I often have my “western” assumptions punctured by evidence from the non-western or majority world. Recently SafetyAtWorkBlog has reported on workplace suicide statistics but a report made available through the World Health Organisation says
“Low-income countries in Asia and the Pacific have the highest burden of suicide in the world. These countries are among the poorest globally, and face many social and political challenges.”
This report reminds me that although the westerners may claim to be short of resources, most countries have much less yet are still morally obliged to provide social support. It also speaks about cultural change and the application of new strategies.
The researchers write that
“Suicide prevention initiatives need to be specifically developed for each area or country and should consider both contextual limitations (e.g. limited funding and human capital, negative cultural attitudes) and strengths (e.g. motivation to reduce suicide, effective community engagement and support).”
Many countries have the propensity to import social programs, including safety programs such as behavioural-based safety, without acknowledging the countries’ unique social profiles. Local wisdom overrides imported every time but this should not mean that countries miss out. Local and regional experts should be called upon to assess new strategies to determine application. This is not to say that locals should become brainwashed agents of Western cultural imperialism. If the strategies have success in the country of origin, the strategy should be considered for local application but must be assessed first.

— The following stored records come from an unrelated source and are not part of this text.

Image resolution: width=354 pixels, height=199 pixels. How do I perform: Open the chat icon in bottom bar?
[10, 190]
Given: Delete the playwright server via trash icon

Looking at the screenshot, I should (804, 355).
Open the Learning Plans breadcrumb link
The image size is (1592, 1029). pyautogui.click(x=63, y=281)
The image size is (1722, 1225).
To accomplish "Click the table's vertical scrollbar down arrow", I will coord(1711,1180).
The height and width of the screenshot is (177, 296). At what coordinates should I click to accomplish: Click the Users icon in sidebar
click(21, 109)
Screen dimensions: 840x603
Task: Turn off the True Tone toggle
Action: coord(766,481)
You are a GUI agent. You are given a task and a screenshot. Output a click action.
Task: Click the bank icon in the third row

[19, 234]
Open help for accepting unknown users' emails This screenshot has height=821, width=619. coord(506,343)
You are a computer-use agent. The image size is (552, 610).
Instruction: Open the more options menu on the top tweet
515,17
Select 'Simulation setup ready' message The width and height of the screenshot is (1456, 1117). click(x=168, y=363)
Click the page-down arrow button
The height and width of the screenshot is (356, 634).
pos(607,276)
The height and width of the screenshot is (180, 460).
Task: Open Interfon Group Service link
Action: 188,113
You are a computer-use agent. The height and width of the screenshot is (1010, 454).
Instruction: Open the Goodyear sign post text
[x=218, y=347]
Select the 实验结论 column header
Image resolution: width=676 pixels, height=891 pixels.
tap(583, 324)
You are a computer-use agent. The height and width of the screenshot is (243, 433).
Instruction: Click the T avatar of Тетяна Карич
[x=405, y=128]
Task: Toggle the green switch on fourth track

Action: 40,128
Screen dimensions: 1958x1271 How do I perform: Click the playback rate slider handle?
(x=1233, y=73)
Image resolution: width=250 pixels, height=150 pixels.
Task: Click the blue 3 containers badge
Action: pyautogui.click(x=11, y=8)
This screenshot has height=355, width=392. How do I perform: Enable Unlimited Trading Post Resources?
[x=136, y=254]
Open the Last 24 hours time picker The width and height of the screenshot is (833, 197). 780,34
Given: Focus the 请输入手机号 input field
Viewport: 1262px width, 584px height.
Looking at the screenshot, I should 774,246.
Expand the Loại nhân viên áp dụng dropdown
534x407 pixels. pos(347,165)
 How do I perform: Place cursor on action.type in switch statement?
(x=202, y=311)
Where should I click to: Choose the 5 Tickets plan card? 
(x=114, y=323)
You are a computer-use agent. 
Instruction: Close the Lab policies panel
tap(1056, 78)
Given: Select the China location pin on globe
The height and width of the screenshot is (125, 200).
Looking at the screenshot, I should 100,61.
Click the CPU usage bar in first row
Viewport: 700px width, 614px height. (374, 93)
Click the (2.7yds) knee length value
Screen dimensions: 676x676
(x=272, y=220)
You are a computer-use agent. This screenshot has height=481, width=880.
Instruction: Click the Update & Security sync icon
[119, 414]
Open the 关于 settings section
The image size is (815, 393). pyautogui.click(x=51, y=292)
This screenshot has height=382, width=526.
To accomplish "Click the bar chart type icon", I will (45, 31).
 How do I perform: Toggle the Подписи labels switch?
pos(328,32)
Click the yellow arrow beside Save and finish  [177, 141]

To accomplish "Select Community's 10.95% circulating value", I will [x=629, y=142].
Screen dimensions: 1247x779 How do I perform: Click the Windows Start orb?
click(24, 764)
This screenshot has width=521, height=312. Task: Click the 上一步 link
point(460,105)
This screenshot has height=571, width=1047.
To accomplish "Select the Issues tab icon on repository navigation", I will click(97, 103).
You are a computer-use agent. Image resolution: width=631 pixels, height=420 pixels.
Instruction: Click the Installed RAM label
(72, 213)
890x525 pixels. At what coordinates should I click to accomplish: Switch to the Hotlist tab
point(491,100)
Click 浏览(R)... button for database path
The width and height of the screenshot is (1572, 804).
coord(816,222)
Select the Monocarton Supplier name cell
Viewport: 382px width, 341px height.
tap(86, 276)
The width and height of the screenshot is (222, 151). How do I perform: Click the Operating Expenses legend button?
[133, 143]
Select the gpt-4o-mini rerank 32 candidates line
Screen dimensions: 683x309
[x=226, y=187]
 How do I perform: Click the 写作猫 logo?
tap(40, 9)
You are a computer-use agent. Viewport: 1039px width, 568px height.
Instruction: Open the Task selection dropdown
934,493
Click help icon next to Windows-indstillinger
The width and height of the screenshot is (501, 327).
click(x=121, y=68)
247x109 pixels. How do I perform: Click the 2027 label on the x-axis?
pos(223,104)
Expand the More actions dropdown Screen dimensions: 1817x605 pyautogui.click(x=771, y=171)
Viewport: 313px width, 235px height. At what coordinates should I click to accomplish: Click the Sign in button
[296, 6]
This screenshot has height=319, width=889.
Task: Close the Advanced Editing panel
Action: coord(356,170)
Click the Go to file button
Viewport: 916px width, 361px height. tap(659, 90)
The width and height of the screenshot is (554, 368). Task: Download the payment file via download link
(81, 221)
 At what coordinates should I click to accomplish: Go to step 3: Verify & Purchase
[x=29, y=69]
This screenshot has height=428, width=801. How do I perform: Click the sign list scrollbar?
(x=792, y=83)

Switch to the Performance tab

It may be that the strategy will succeed with local tweaking but each country must be given the opportunity not just to tailor a possible solution but to add value to the strategy by integrating local needs into the strategy.
Safety professionals and social advocates, even the latest overseas expert, will have greater success in implementing any new strategy by first listening to the locals or customer, if you wish, and then not just adding a module or changing the background image of a Powerpoint presentation but allowing the local culture to make the strategy its own.
Suicide (and safety) strategies do not need missionaries. Communities and countries need to be included in the decision-making and strategic development so they apply new knowledge in new areas in new ways. In this way positive cultural change may be possible and lives could be saved.